Untuk semua penerbitan DO itu, mestinya Pertamina melakukan evaluasi setiap tiga bulan. Namun, verifikasi tersebut sering kali hanya jadi teori di atas kertas. Prakteknya, Pertamina jarang sekali melakukan evaluasi. Tapi Pertamina punya dalih. Tenaga petugasnya terbatas, sedangkan jumlah industri yang dievaluasi mencapai ribuan perusahaan. Belum lagi distribusi untuk konsumen. "Kami tak mungkin memberikan pengawasan yang bisa 100 persen menjamin," ujar Direktur Keuangan Pertamina, Ainun Na'im.
Selepas urusan DO, perjalanan BBM yang diselundupkan ke luar negeri biasanya melibatkan banyak pihak, mulai dari preman, aparat keamanan, bea cukai, pelabuhan, bahkan wartawan. Penyelidikan TEMPO di lapangan mendapati seringnya oknum berambut cepak—berseragam ataupun tidak—beredar di sekitar lokasi-lokasi pengoplosan atau pelabuhan penyelundupan BBM. Tak jarang, dengan mengendarai kendaraan dinas, tanpa malu-malu mereka minta setoran dari para bos kecil di sana.
Apa balasan yang diberikan atas kemurahan hati para cukong BBM tersebut? Seorang mantan pedagang BBM haram menceritakan kepada TEMPO, bagaimana para oknum menyediakan diri menjadi pengawal pengiriman BBM. Di darat, yang mengawal adalah oknum polisi dan TNI-AD. Sesampai di laut, pengawalan dialihkan pada oknum Polisi Perairan (Airud) dan TNI-AL. Merekalah penjamin minyak yang diangkut tongkang selamat berpindah ke tanker. Sementara itu, para oknum Bea Cukai dan pelabuhan membereskan surat-surat yang dibutuhkan untuk proses pengapalan. Keterlibatan para oknum aparat ini diakui oleh mantan Direktur Pertamina, Martiono Hadianto, yang menyebut penyelundupan BBM sudah terjadi sejak 1980-an.
Berkat hubungan saling menguntungkan tersebut, bisnis penyelundupan BBM tampaknya sulit diberantas. Apalagi, secara alamiah, Indonesia dengan garis pantai panjang merupakan surga bagi penyelundupan. Hanya sesekali kegiatan penyelundupan terhenti. Misalnya ketika April lalu media massa memuat besar-besaran praktek penyelundupan BBM di Jakarta dan Surabaya. Namun, penyelidikan TEMPO sejak awal Juni memperlihatkan bisnis haram itu tidak benar-benar mati. Mereka hanya memindahkan lokasi penyelundupan ke kawasan pelabuhan kecil di daerah pinggiran.

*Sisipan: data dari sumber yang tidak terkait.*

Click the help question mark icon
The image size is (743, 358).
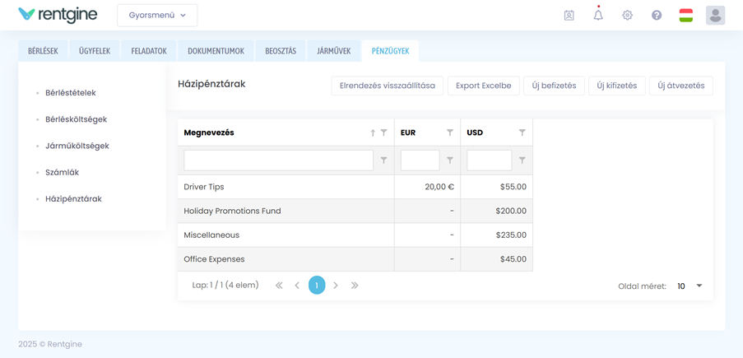click(657, 15)
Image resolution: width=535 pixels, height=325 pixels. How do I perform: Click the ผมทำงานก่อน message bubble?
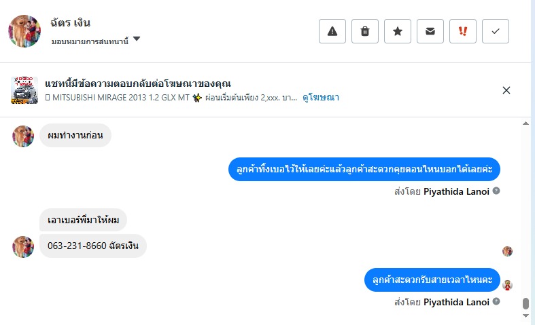(x=75, y=135)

Pengapalan BBM yang semula di Jakarta, misalnya, kini pindah ke daerah Cirebon dan Bojonegara, Jawa Barat. Sedangkan di Jawa Timur, kapal-kapal perompak BBM kini mengangkut minyak dan solar dari Gresik, Pasuruan, Tuban, Probolinggo, Mojokerto, dan Banyuwangi (lihat: Tikus-Tikus Solar Meraup Fulus). Bersamaan dengan itu, lokasi-lokasi pengoplosan pun berpindah. Pemainnya? Ya, itu-itu juga. Buktinya, investigasi TEMPO di Merak memergoki proses transporting atau pemindahan muatan BBM di laut lepas yang melibatkan kapal Lohjinawi II dan Tanker Nansan yang berbendera Singapura (lihat: Sebuah Aksi di Laut Lepas).
Adalah kapal berlabel Lohjinawi II pula yang pernah berkali-kali dipergoki dalam penyelundupan BBM lewat Pangkalan Pasirurug, Marunda, Jakarta Utara. Bahkan, kapal bernama sama juga pernah ditangkap gara-gara urusan yang sama. Sebelumnya, TEMPO pun memergoki proses pemindahan muatan yang melibatkan kapal Balabac Strait, kendati para petugas di darat yang ditemui berkilah. Mereka bersikeras kapal berbendera Panama tersebut sedang melakukan proses bongkar-muat barang biasa.
Depot pengoplosan minyak yang semula tiarap pun kini mulai bangkit. Antara lain depot di Cilangkap, dekat Mabes TNI. Padahal, lokasi ini termasuk 26 lokasi pengoplosan yang resmi dilaporkan Pertamina ke Polda Metro Jaya. Toh, sejauh ini tak jelas apa tindakan polisi menanggapi laporan tersebut. Kesan yang tampak, semua aparat sepertinya kikuk menangani urusan penyelundupan BBM. Yang terjadi, mereka saling melempar tanggung jawab. Jajaran kepolisian, Kodam Jaya, Mabes AL, hingga Mentamben yang dihubungi menghindar atau memberi jawaban mengambang tentang proses penanganan penyelundupan BBM.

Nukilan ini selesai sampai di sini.